▸ **Objective 1**:
Copy the homesteading passage below, word for word.
──────── Source ────────
I think homesteading can get insular and isolated instead of expansive and connecting, but the point of what we're doing is not to have outrageously tasty or healthy food (I have the tastebuds and culinary discretion of a rock), but to find ways towards justice that start in the home, and even with my appetite-- my appetite for leisure and what constitutes a good life, and also my appetite for actual food. I dream about finding ways to go about our daily life that seem abundant rather than impoverishing or austere, yet are not dependent on vast supplies of money or natural resources. There are many problems with the world, of course, and our job is not to fix all of them, but it does seem important right now not to be complacent. Which is to say, homesteading is not some kind of advanced lifestyle design for us. I don't think it really makes us happier. It is not inherently easier, or even more satisfying, than focusing on other stuff. I still think it is quite an important way forward for people in our privileged (ie pretty rich) demographic. Sometimes it feels like we work towards equality just enough to stay super privileged, which annoys me no end because then we (to be clear, here I'm talking about me, not you) get to feel self-righteous AND privileged.

I read somewhere vaguely reputable that people tend to be kinder and less prejudiced in abundant communities, and that's been an important insight for me. When there's scarcity of resources (or perceived scarcity), we become more racist and more violent. This is not to give prejudice a free pass, but to say that my need for a fancy computer is not completely separate from someone's experience of violence in the township next to me. When I was 16, attending an international school, I learned deeply that we were all the same-- princes and refugee kids-- and that belief has stayed with me. Still, when I'm in settings with people who are different from me, now, it's harder to be innocent and open. So I'm trying to get back to open and humble when faced with really different perspectives on the world.
──────── Extracted entries ────────
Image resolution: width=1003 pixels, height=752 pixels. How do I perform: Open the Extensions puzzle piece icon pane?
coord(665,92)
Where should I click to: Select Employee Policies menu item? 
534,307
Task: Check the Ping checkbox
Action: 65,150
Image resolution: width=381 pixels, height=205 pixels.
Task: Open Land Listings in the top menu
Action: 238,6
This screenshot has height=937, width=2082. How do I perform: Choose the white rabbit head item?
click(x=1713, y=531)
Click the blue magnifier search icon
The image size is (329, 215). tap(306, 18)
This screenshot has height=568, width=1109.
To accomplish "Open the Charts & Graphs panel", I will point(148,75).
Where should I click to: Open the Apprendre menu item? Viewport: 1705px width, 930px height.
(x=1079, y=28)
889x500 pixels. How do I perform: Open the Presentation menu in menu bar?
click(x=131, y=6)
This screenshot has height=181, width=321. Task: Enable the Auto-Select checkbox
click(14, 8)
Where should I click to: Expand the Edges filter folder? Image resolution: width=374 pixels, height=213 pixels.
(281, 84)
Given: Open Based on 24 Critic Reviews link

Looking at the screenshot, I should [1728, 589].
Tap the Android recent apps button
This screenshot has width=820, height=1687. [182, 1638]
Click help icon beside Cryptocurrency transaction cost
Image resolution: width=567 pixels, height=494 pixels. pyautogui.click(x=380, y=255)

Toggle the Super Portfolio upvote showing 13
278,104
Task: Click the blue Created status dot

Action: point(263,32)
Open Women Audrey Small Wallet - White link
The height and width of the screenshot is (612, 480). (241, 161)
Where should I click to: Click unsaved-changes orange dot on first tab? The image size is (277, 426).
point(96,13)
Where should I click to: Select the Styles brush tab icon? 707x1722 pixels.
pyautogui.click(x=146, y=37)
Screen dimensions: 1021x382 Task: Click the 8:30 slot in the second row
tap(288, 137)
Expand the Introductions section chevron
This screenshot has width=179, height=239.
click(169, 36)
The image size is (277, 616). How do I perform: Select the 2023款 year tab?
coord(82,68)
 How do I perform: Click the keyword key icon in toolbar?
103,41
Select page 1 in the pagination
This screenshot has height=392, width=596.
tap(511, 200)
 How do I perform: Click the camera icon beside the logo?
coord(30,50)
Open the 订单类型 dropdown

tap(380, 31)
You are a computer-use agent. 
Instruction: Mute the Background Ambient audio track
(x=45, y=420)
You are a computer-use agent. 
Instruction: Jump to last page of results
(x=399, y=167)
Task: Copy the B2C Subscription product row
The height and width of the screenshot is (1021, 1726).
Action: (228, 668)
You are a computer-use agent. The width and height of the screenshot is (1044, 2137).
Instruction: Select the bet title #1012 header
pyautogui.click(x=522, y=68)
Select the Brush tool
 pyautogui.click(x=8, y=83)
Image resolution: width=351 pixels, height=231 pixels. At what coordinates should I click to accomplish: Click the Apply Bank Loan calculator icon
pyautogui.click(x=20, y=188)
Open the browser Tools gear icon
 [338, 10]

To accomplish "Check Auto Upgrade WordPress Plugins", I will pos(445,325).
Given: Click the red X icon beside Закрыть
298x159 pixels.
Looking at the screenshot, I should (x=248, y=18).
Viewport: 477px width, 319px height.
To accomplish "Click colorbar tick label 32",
────────
▸ **Objective 2**:
Revise the records from their first line down through the line containing "The image size is (329, 215). tap(306, 18)", changing "Employee Policies" to "Staff Policies" and keeping everything else the same; output only those lines.

▸ **Written answer 1**:
I think homesteading can get insular and isolated instead of expansive and connecting, but the point of what we're doing is not to have outrageously tasty or healthy food (I have the tastebuds and culinary discretion of a rock), but to find ways towards justice that start in the home, and even with my appetite-- my appetite for leisure and what constitutes a good life, and also my appetite for actual food. I dream about finding ways to go about our daily life that seem abundant rather than impoverishing or austere, yet are not dependent on vast supplies of money or natural resources. There are many problems with the world, of course, and our job is not to fix all of them, but it does seem important right now not to be complacent. Which is to say, homesteading is not some kind of advanced lifestyle design for us. I don't think it really makes us happier. It is not inherently easier, or even more satisfying, than focusing on other stuff. I still think it is quite an important way forward for people in our privileged (ie pretty rich) demographic. Sometimes it feels like we work towards equality just enough to stay super privileged, which annoys me no end because then we (to be clear, here I'm talking about me, not you) get to feel self-righteous AND privileged.

I read somewhere vaguely reputable that people tend to be kinder and less prejudiced in abundant communities, and that's been an important insight for me. When there's scarcity of resources (or perceived scarcity), we become more racist and more violent. This is not to give prejudice a free pass, but to say that my need for a fancy computer is not completely separate from someone's experience of violence in the township next to me. When I was 16, attending an international school, I learned deeply that we were all the same-- princes and refugee kids-- and that belief has stayed with me. Still, when I'm in settings with people who are different from me, now, it's harder to be innocent and open. So I'm trying to get back to open and humble when faced with really different perspectives on the world.

▸ **Written answer 2**:
Image resolution: width=1003 pixels, height=752 pixels. How do I perform: Open the Extensions puzzle piece icon pane?
coord(665,92)
Where should I click to: Select Staff Policies menu item? 
534,307
Task: Check the Ping checkbox
Action: 65,150
Image resolution: width=381 pixels, height=205 pixels.
Task: Open Land Listings in the top menu
Action: 238,6
This screenshot has height=937, width=2082. How do I perform: Choose the white rabbit head item?
click(x=1713, y=531)
Click the blue magnifier search icon
The image size is (329, 215). tap(306, 18)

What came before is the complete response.